The problem> Once the line with "This screenshot has width=640, height=623." is found in the entries below, print it and each following line exactly, stopping after the line with "The height and width of the screenshot is (628, 814)."; print nothing else.

Dataset>

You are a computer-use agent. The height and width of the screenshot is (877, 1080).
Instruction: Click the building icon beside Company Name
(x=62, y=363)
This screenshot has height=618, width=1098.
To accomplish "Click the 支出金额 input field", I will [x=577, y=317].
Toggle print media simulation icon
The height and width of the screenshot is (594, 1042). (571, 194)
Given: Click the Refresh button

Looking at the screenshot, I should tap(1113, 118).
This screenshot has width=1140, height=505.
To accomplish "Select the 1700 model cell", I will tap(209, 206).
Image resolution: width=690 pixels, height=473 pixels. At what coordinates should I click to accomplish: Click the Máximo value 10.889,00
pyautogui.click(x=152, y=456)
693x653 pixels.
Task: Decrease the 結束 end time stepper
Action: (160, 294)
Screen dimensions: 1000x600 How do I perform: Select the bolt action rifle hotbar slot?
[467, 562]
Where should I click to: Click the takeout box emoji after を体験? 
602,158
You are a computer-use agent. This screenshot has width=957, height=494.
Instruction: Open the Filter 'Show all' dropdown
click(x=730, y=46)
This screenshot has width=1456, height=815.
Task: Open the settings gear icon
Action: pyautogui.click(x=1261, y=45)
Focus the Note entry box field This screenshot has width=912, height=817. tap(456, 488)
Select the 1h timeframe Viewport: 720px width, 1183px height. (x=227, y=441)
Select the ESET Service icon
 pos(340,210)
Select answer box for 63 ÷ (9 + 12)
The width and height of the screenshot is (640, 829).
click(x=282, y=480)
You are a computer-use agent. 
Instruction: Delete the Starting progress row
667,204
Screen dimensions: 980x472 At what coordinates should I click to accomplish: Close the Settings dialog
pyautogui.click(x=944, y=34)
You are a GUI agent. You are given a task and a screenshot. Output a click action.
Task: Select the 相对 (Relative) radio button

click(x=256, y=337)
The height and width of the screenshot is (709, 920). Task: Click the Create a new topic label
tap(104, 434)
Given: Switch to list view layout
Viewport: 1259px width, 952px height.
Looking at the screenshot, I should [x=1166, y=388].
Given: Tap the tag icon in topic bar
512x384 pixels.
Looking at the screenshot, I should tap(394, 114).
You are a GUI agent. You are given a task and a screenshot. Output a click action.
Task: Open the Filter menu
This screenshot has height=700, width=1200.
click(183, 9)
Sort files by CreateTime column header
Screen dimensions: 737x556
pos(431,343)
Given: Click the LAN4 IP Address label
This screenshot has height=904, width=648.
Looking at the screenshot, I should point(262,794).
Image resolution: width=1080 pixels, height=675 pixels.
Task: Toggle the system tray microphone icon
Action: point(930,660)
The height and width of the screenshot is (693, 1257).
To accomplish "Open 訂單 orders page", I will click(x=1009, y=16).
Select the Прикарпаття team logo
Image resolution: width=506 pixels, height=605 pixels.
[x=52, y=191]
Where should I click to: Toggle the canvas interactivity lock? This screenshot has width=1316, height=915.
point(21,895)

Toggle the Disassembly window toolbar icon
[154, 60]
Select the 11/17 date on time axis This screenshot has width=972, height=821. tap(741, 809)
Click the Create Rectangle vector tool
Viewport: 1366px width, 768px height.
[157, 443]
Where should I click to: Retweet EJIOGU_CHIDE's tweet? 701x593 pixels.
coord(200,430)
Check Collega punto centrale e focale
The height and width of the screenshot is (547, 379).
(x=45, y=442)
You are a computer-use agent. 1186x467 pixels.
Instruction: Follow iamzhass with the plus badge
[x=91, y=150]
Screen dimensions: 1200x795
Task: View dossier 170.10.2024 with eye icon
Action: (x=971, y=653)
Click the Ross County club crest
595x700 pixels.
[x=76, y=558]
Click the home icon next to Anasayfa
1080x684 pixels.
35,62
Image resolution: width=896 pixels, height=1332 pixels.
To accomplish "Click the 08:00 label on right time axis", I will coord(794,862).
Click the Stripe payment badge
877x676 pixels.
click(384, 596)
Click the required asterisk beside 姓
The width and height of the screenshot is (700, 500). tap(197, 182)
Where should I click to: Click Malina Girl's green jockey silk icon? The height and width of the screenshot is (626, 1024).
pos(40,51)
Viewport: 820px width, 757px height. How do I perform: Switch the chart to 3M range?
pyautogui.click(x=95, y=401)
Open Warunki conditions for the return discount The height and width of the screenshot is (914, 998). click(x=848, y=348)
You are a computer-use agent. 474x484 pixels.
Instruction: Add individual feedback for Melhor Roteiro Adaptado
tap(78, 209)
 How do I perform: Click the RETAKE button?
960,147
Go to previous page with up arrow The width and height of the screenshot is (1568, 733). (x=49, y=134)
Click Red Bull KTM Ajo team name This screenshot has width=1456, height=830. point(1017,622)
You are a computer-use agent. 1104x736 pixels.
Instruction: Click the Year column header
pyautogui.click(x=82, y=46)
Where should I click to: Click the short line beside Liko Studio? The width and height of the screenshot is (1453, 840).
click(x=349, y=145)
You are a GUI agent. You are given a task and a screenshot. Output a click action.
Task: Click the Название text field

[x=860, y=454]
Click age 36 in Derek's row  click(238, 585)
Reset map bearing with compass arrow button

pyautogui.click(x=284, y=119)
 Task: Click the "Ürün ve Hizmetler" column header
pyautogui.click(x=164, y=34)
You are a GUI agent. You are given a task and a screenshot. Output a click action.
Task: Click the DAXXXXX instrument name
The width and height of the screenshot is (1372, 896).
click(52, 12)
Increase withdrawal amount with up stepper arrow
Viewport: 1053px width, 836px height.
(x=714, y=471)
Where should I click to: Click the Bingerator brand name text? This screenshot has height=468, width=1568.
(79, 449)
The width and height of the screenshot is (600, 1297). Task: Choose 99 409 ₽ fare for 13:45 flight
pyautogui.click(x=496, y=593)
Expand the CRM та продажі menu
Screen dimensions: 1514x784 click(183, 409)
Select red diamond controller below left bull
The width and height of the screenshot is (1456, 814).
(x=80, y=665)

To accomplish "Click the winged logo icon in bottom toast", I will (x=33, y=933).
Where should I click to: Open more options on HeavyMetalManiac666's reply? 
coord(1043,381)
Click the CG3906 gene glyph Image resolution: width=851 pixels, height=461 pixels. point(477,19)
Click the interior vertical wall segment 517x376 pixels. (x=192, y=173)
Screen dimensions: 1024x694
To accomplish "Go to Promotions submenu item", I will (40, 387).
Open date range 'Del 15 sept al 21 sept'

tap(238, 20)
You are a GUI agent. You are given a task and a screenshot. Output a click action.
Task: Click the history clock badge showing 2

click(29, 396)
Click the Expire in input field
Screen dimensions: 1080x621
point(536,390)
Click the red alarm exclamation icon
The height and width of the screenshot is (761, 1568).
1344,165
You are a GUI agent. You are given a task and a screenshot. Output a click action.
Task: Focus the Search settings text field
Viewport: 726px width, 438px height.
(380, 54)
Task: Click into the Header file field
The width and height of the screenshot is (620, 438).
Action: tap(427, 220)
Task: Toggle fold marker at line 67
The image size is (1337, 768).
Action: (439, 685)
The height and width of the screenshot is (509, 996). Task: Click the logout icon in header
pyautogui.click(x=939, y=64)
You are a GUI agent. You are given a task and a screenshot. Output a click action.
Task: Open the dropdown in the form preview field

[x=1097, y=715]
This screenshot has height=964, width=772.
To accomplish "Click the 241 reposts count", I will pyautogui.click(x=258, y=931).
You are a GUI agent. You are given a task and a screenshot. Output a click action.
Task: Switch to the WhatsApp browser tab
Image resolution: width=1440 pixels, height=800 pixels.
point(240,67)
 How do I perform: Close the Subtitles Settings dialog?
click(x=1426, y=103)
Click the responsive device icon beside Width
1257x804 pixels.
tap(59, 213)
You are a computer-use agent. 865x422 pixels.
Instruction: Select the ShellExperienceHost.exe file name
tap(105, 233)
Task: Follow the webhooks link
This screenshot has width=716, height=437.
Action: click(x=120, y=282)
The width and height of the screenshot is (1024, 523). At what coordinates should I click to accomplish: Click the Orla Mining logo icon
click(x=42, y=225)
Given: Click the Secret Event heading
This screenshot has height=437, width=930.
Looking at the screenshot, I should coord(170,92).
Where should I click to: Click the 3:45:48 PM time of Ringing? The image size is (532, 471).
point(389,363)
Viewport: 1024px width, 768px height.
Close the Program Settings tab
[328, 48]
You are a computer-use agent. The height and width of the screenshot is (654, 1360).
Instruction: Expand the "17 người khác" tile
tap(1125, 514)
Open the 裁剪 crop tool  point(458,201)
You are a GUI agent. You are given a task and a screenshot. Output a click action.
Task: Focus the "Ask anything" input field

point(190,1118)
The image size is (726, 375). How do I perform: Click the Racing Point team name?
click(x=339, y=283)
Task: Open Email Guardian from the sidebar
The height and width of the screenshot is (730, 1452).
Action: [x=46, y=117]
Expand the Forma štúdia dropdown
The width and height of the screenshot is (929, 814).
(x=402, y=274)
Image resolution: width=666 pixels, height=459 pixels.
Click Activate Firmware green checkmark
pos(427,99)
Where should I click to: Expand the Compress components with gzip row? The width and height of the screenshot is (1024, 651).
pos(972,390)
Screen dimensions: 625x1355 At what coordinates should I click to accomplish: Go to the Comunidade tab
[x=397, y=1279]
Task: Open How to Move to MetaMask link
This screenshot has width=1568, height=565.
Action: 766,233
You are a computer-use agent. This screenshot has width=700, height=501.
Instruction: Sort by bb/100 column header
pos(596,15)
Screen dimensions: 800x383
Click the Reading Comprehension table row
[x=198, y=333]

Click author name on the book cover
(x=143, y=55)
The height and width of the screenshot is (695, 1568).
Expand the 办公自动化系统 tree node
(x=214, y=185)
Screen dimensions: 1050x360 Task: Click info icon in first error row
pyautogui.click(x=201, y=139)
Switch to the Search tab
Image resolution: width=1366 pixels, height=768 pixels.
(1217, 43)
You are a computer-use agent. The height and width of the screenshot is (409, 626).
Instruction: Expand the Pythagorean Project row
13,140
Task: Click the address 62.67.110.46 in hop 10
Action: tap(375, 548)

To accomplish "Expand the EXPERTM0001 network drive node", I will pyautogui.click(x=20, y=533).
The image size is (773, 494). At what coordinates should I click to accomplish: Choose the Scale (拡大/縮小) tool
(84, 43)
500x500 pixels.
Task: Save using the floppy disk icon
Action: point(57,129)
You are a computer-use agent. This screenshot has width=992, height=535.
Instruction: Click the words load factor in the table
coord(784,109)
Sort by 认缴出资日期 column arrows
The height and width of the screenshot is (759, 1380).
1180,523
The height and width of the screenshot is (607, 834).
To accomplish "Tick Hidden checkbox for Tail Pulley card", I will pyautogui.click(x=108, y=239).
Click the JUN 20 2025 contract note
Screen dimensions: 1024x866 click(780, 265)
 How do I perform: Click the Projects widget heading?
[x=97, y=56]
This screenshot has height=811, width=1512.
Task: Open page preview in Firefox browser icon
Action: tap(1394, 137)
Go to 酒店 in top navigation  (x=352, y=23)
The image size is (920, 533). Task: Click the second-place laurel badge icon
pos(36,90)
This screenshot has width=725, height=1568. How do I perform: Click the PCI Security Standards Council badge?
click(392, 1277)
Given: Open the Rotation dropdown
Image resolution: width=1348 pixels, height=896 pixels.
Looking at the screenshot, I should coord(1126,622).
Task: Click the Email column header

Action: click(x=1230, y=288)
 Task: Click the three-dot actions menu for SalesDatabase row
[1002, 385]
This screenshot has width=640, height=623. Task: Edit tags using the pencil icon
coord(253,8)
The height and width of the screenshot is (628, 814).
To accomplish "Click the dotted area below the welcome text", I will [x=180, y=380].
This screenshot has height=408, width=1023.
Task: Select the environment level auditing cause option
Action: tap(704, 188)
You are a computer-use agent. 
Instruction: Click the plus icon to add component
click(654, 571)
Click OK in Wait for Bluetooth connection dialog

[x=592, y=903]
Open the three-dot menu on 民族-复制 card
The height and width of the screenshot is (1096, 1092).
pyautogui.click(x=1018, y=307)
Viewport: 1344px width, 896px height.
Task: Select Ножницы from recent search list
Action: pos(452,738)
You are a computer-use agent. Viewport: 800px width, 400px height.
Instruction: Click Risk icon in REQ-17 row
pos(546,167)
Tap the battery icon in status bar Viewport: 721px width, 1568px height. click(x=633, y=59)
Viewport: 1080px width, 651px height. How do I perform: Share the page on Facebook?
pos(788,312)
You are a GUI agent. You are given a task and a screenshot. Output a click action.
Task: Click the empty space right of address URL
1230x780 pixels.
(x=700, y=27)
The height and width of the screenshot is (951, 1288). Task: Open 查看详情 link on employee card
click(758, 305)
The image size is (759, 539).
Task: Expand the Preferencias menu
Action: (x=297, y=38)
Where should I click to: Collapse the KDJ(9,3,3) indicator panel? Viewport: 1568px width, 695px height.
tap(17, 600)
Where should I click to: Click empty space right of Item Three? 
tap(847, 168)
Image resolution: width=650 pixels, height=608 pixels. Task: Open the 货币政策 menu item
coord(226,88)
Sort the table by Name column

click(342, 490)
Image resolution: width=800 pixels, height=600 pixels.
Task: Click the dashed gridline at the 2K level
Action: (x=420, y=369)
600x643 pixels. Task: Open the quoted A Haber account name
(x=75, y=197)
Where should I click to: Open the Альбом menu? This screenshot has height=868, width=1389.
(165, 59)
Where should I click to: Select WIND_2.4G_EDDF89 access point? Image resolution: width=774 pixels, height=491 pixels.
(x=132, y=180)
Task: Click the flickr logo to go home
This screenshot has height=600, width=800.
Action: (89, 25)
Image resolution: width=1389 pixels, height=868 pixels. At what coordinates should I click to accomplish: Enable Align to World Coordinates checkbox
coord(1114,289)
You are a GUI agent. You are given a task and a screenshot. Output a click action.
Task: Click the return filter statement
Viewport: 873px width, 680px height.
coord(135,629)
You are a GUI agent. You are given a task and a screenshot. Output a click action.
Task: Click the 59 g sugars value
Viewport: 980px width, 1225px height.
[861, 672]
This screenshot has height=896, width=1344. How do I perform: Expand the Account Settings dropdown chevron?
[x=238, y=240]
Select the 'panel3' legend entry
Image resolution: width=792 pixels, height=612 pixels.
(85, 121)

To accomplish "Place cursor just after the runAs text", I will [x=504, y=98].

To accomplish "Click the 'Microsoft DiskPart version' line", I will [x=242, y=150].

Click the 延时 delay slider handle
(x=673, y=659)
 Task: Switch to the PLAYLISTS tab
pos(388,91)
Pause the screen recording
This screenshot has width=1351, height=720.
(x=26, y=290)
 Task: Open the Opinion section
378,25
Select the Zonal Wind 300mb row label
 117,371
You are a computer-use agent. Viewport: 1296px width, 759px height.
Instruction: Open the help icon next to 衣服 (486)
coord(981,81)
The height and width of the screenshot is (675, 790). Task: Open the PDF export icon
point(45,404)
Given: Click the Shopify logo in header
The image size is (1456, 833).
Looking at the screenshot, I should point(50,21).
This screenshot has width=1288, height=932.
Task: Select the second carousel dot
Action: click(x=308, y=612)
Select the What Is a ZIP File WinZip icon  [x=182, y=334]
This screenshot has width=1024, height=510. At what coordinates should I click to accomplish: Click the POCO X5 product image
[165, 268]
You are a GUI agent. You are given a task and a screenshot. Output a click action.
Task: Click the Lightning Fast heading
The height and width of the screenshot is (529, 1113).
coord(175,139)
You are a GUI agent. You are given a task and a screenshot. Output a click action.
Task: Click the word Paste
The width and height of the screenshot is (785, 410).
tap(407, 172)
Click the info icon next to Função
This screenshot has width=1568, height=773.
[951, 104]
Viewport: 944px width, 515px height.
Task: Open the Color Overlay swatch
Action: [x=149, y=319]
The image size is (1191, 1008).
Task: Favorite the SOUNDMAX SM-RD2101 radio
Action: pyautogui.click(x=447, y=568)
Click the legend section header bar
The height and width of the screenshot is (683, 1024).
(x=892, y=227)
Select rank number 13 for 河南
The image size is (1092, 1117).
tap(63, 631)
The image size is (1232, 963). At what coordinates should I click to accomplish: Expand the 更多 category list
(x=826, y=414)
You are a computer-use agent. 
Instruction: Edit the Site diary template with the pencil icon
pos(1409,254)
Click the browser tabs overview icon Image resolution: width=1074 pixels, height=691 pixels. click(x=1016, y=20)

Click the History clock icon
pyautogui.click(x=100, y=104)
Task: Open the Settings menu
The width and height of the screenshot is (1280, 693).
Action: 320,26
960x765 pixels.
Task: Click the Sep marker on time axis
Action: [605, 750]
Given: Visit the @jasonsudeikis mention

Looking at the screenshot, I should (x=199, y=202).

Output below>
This screenshot has width=640, height=623. Task: Edit tags using the pencil icon
coord(253,8)
The height and width of the screenshot is (628, 814).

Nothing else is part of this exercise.